I want to be able to use Dulwich to manage staging and commits. So inside Idle, after the reset, I do this:

>>> from dulwich.repo import Repo
>>> repo = Repo(br"S:\mydir")
>>> repo.stage([br"AEL\CodingTools_SourceControl.ael"])

After that, git status shows the change as staged, just like before

S:\mydir\AEL>git status CodingTools_SourceControl.ael
On branch master
Changes to be committed:
  (use "git reset HEAD <file>..." to unstage)

        modified:   CodingTools_SourceControl.ael

But if I now issue a git diff command, I get a diff report that shows all 1500+ lines of the file as changed:

S:\mydir\AEL>git diff --cached --stat CodingTools_SourceControl.ael
 AEL/CodingTools_SourceControl.ael | 3082 ++++++++++++++++++-------------------
 1 file changed, 1541 insertions(+), 1541 deletions(-)

Edit: Following up on @RomainVALERI's helpful comment, I tried this command

S:\mydir\AEL>git diff --cached --stat --ignore-cr-at-eol CodingTools_SourceControl.ael
 AEL/CodingTools_SourceControl.ael | 2 +-
 1 file changed, 1 insertion(+), 1 deletion(-)

and it reports one line changed. So it is a line-ending problem. But I need Dulwich operations to be interchangeable with command-line operations. How do I tell Dulwich Repo.stage() to treat line endings the way git add does?

I tried using porcelain.add() instead of Repo.stage()

porcelain.add(repo, r"S:\mydir\AEL\CodingTools_SourceControl.ael")

but it didn't help any.

2

There are 2 answers

0
BoarGules On BEST ANSWER

From the code in dulwich.index.blob_from_path_and_stat() it appears that Dulwich pays no attention to the core.autocrlf setting and pays no attention to anything in the .gitattributes file and simply writes a byte-for-byte copy of whatever is in the working directory file to the Git database.

So Dulwich 0.19.5 and Windows are not a good match if your team will also use other tools that are aware of line-ending policies and apply them in the way that Git does. A later version may well address this, but for now it's oil and water.

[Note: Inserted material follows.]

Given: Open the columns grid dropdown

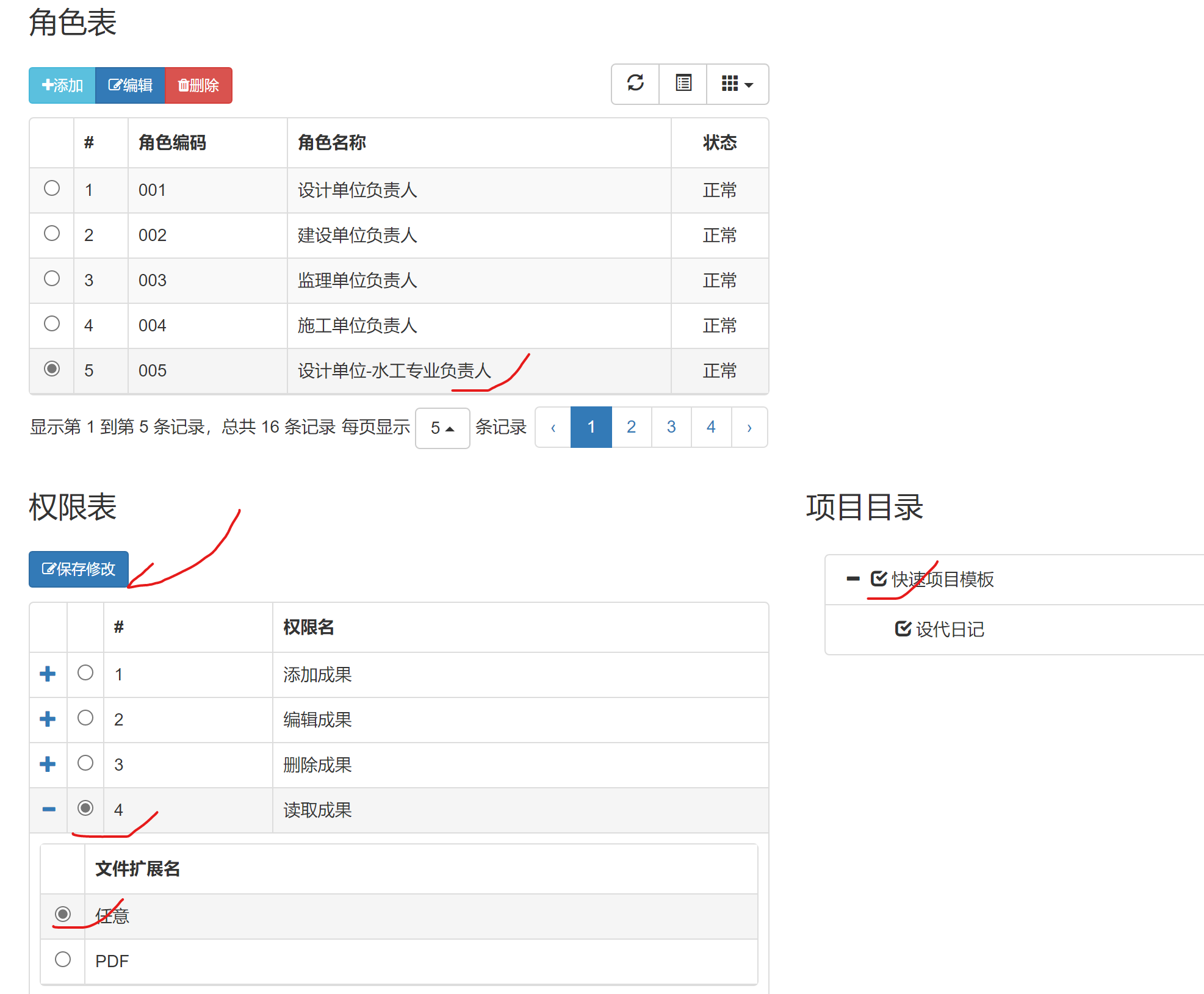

As a Git beginner I found Mind the end of your line by Tim Clem at GitHub the very clearest explanation of the dozen or so I read while trying to understand the issue and solve the problem.

0
Petr Kozelka On

You can control line endings by specifying rules in .gitattributes file - see more at https://git-scm.com/docs/gitattributes

I always use one with following content whenever I create a new source repository:

* text=auto

because, introducing it later comes with some pain, especially when your repository is shared with a team - because it changes all (or most) files, and furthermore, this change appears after new checkout, not on the current working copy.

To minimize this pain, you can specify that it affects just your extension.